LOVE green collar girl:wub:


----------



## TimberGSD2 (Nov 8, 2011)

They are so cute! I want the bi-color male! No really. Sigh.


----------



## GSDBESTK9 (Mar 26, 2002)

Jax08 said:


> What exactly does the test with the umbrella tell you? This is defense and recovery?


Yes


----------



## Jax08 (Feb 13, 2009)

But what does the puppy's reaction tell you? If the puppy just lays down and doesn't care, what does that say about his/her temperament vs the puppy who bounced under and then tried to eat the umbrella?

btw...as always...your puppies are gorgeous!


----------



## Hundguy (Apr 30, 2003)

The truth is when we started the tests they were all zonked out after their breakfast. So if you notice half of them were more driven, we waited an hour to do the rest of the litter. I would call that female puppies reaction "F'n Lazy"! I was barely able to get her to chase me. She also seems to be the one to lead the pack off into the woods, a bit independent.!

I can't find any Umbrella tests on YouTube that show a strong negative reaction except this one! Which personally I think is sad for the dog!!





 
The fact is Arko produces really thick nerves and sound temperaments, so you don't get to see strong negative reactions. But trust me not all my litters fair so well, espially when I did the showline dogs..


----------



## Jax08 (Feb 13, 2009)

Thanks Dennis! Now I understand what you were looking for. 

How very sad for that Boxer pup...they are supposed to be a working breed but I have one that would have reacted the same way.  And how sad that his owner is giggling about it.

Do you have more videos of your testing? I would love to learn more about what you do and what each test tells you.


----------



## LuvourGSDs (Jan 14, 2007)

Thanks for sharing. Nice to see a breeder share some insight on testing, how you do, & what you look for.
Was cool to watch. They are all cuties!!! :wub:


----------



## Gwenhwyfair (Jul 27, 2010)

Love the way they stop for a second when the umbrella pops open and then seem a bit puzzled - looking for where the fun human guy disappear to?

I want the bi-color male too...... *sigh* here as well.

Beautiful....all of them!


----------



## Gracie's My Girl (May 27, 2011)

You are raising some absolutely great puppies! I love seeing all of the personalities.


----------



## RocketDog (Sep 25, 2011)

What little adorable fuzz-balls!!! That little bi-color female towards the end, before the last one, that kept putting her little paw up.... ♥♥♥♥

Very interesting and fun to watch.


----------



## GSDBESTK9 (Mar 26, 2002)

Jax08 said:


> Do you have more videos of your testing? I would love to learn more about what you do and what each test tells you.

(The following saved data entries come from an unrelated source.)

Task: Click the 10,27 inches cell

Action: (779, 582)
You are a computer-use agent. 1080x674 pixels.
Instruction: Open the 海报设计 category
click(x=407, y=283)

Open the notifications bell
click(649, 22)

I was going to post another video, the one where we test their toy/prey drives, but after waiting for it to upload all day long! (freaking slow Satellite Connection) it tells me it was rejected cause the video was too long.  Oh well!


----------



## GSDBESTK9 (Mar 26, 2002)

Thank you everyone!


----------



## Jax08 (Feb 13, 2009)

GSDBESTK9 said:


> I was going to post another video, the one where we test their toy/prey drives, but after waiting for it to upload all day long! (freaking slow Satellite Connection) it tells me it was rejected cause the video was too long.  Oh well!


will you email it to me? I dont' think gmail has any limits.


----------



## Loneforce (Feb 12, 2012)

all your pups are awesome!!! :congratulations:


----------



## bellamia (Feb 7, 2010)

stop posting these puppy pics & videos already!!!! i cant take it any more!. plz plz why must u?!


----------



## GSDBESTK9 (Mar 26, 2002)

Jax08 said:


> will you email it to me? I dont' think gmail has any limits.

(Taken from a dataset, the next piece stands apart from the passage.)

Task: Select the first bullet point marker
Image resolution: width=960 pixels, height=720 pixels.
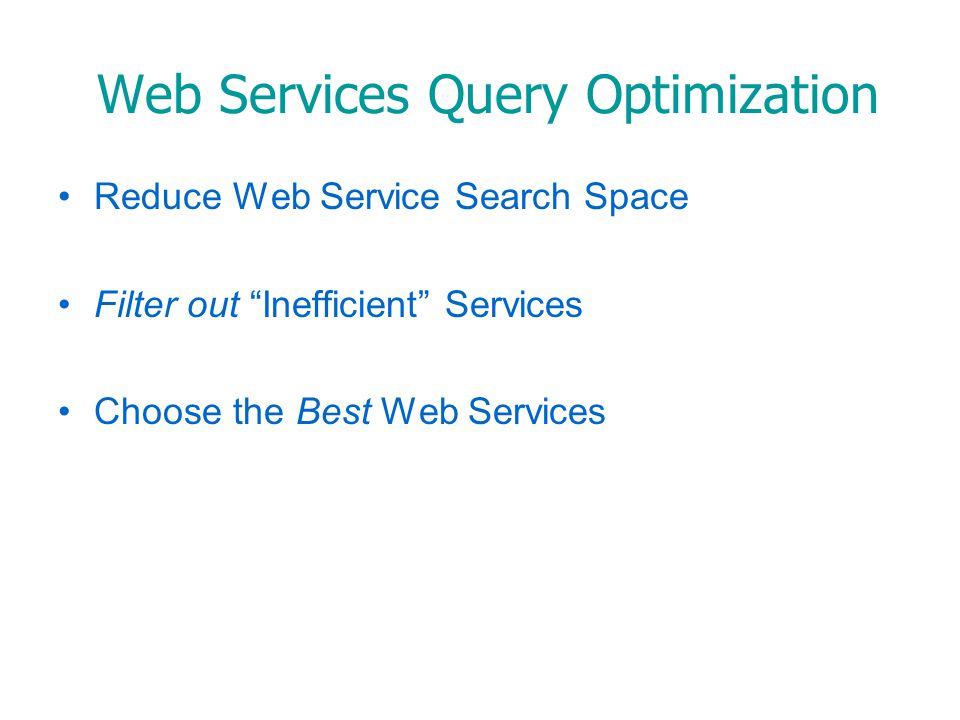Action: (x=64, y=197)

Jax, the problem is that the file is too large, because of my sucky a&& Satelitte connection it would take all day long for it to attach it IF my email account even allowed for that size file.


----------



## gsdraven (Jul 8, 2009)

Can you split it into smaller pieces?

:gsdbeggin:

Not ashamed of begging for cute puppy videos!


----------



## Jax08 (Feb 13, 2009)

lol...shameless Jamie!! Thanks anyways Carolina!


----------



## GSDBESTK9 (Mar 26, 2002)

I'll see if I have time this weekend or next week and split it some how.


----------



## LifeofRiley (Oct 20, 2011)

Thanks for sharing! Great video. All the pups are absolutely adorable. 

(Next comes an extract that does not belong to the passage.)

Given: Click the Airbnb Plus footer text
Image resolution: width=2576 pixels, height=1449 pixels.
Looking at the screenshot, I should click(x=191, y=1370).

I am curious, do you use these tests to determine what type of home would be suitable for each pup? On this board we often hear how each litter has some that are best for "working homes" and some that would be suitable for "pet homes." I would be interested in learning what specific behaviors and reactions you look for to determine this!


----------



## Gwenhwyfair (Jul 27, 2010)

Oh boy! I thought I was the only one feeling this way. 

Still I cannot resist and come to the picture forum to see if there are anymore new pics posted ...... and submit myself to further cute/gorgeous/fluffy puppy torture.

:crazy:






bellamia said:


> stop posting these puppy pics & videos already!!!! i cant take it any more!. plz plz why must u?!


----------